Other commentators and our interviewees often use the term rapportage (reporting upwards) to describe similar dynamics. By one estimate, money collected in this way may be double what the Congolese state officially declares, and triple that contributed by donor organizations. Much of it travels along patronage networks to the powerholders in Kinshasa, with network members “eating” portions along the way. Most analysts also agree that if such practices were abruptly stopped the state would cease to function. Indeed, rapportage ensures street-level administrators and other public authorities, whose wages are often undelivered, are remunerated for their activities.
The third logic concerns the processes of negotiation, reciprocity, and respect that structure state actions in the DRC. It stems from a more recent literature that stresses how statehood in FCAS can often be the outcome of “co-operative conflicts”. These conflicts are rooted in the way colonial era state institutions were layered atop existing societies’ own, with little ability to enforce one set of rules over the other. Put another way, many FCAS have been described as suffering from “strong societies and weak states”. The result is a form of statehood under which every state activity, policy, or service delivered requires a lengthy negotiated agreement that reflects the ever-changing balance of power.

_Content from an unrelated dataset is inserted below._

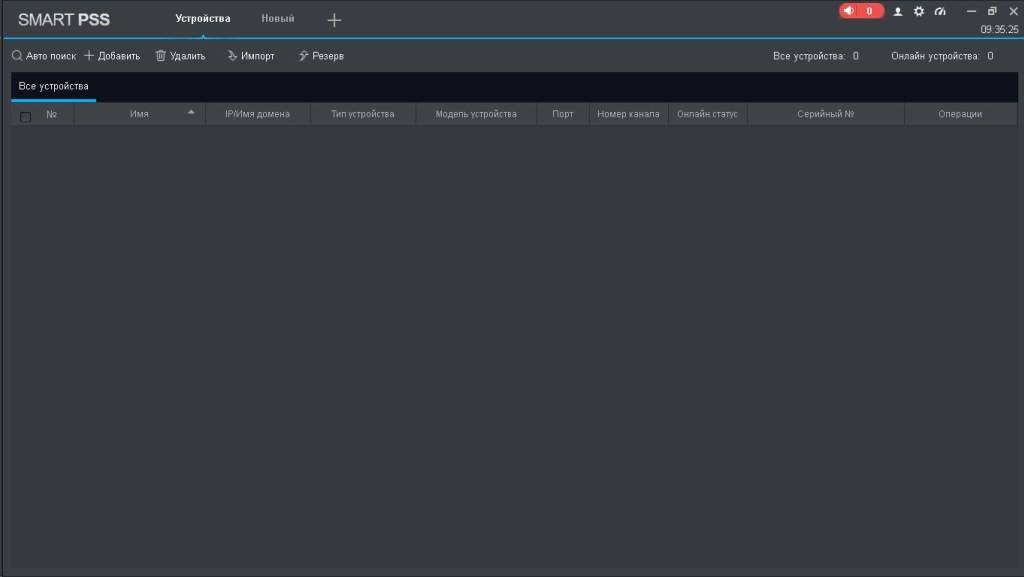
Task: Restore the window using the restore button
Action: pos(992,11)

Those involved in the DRC’s negotiations evaluate one another’s power based on their formal statuses, access to resources and positions within wider patronage networks. Where this is not possible, it was argued by our interviewees that consulting everyone concerned—often a lengthy process—ensures potentially obstructive stakeholders are not offended. This accords with an ethnographic literature that suggests that personal relationships have taken on greater importance in the absence of state institutions able to enforce rules. However, negotiations can also be used to obscure the politics of leisa punda and to thwart unwanted demands for transparency, meritocracy, or reforms. Indeed, the politique de glissement (politics of slippage) or seemingly glacial progress is a well-known tactic for ensuring better negotiated outcomes.
We term the fourth logic, which IMAGINE attempted to propagate, the Washington Consensus. The Washington Consensus usually refers to a set of policy prescriptions championed by Western development agencies, in the 1980s and 1990s. Broadly, it held that commercial companies and competitive markets provide public goods more efficiently than states, that trade liberalization encourages specialization and attracts foreign investment, and that countries should not run large fiscal deficits. Some proponents of these ideas also argued that due to developing states’ multiple failures, the poor were already turning to unregulated commercial water providers. Accordingly, development organizations and international companies can play stewardship roles and assist the further privatization and professionalization of its provision.
Although long since challenged, the principles behind the Washington Consensus became increasingly identifiable in IMAGINE as it evolved. The programme initially sought to involve itself in the commercialization of water provision, thereby bucking the trend of humanitarians providing unsustainable emergency relief and REGIDESO (the state water agency) enjoying a natural monopoly.’